Suriyeden Bir Fotoğrafın Anlattıkları

Kim kıymıştı sana çocuk, babanın bakmaya, dokunmaya, öpmeye kıyamadığı o masum gözlerine, kim kan sıçratmıştı?

BİR FOTOĞRAFA BAKINCA…

Süleyman KURT

Size bir fotoğrafı anlatmak istiyorum. Sadece bir fotoğrafı, öylesine sıradan bir fotoğrafı…

Çocuğu olanlar bilirler, çocuklarımızı özellikle de ilk yıllarında sevmekten, öpmekten sarmaktan hiç yorulmayız, doymayız, usanmayız. Her şeyine rağmen çok severiz onları yaramazlıkları, huysuzlukları, uykusuzlukları ile birlikte severiz hep…

Onları dudaklarından, burnundan ve yanaklarından öperiz sıcacık bir salya birazda sümük bulaşır ama biz hiç yüksünmeden yanaklarından öpmeye devam ederiz…

Onları ellerinden tutar parka çıkarırız, birlikte oyunlar oynar, onlara sarılır gelecekleri için hayaller kurarız. Çocukları hepimiz severiz, kendi çocuklarımızı daha da severiz. Bizi tanımaya başladıklarında, gördüklerinde gülmeye başladıklarında onlara âşık oluruz. Gözlerinin içine bakarız, bize gülmelerini hasretle bekler, heyecanlanırız. Bazen oyunlar oynarlar ve yüzleri kirlenir. Öyle ki kendi yüzlerini bile silemezler, yüzlerini de biz sileriz, kendi ellerimizle sileriz. Onlar uyurlar ve biz saatlerce onların melek yüzlerini seyrederiz bazen…

Gözlerini kapadıkları zaman bir melek oluverirler aniden…

Onları öptüğümüzde sıcacık yanakları ve dudakları, salyalarına eşlik eder…

Bütün bunları neden anlatıyorum?

Geçtiğimiz günlerde bir fotoğraf ulaştı elime. Bir fotoğrafa baktım, bir de kendi fotoğrafıma…

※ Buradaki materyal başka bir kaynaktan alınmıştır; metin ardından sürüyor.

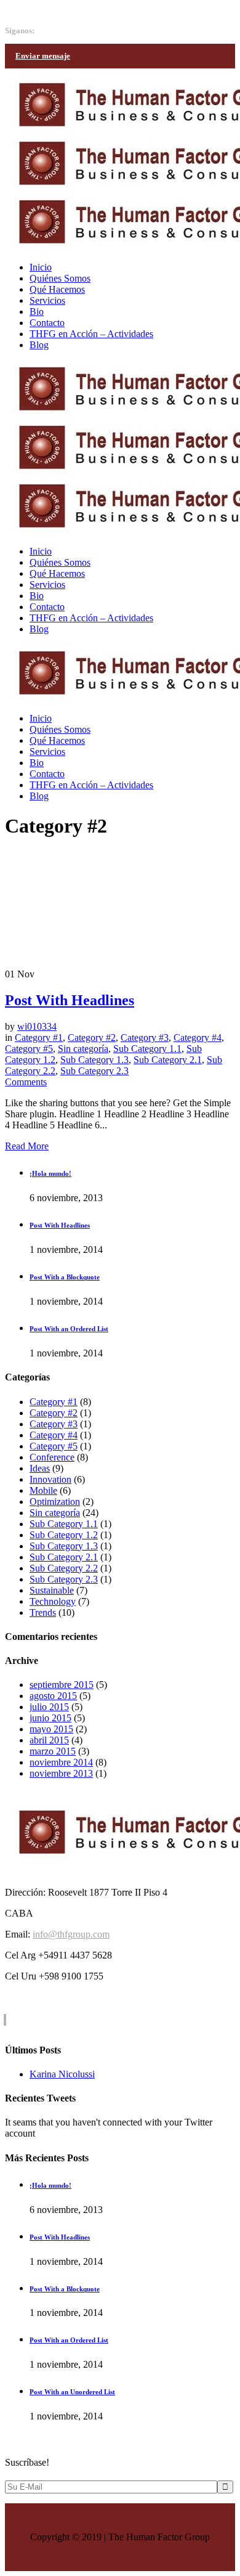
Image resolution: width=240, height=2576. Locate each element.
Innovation (50, 1479)
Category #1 (39, 1037)
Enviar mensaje (42, 55)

Fotoğraf, Suriye’nin İdlib şehrinden bir kare. Fotoğrafta bir baba var, genç bir baba, tıpkı anlattığım gibi oğlunu seven, öpen, koklayan, onunla ilgili hayaller kuran, ona âşık olan, onunla kim bilir kaç gece uykusuz kalmış olan bir baba… Kucağında da dünyalar güzeli oğlu var. Fakat oğlu kahpe bir kurşun ile Allah’a doğru yol almış, ellerini iki yana salmış, yüreğini ve bedenini babasının kucağına ve kalbine teslim etmiş… Kim bilir kaç gece onu uzun uzun seyretmiş olan babası, şimdi kucağında küçük oğlu ile öylece duruyor…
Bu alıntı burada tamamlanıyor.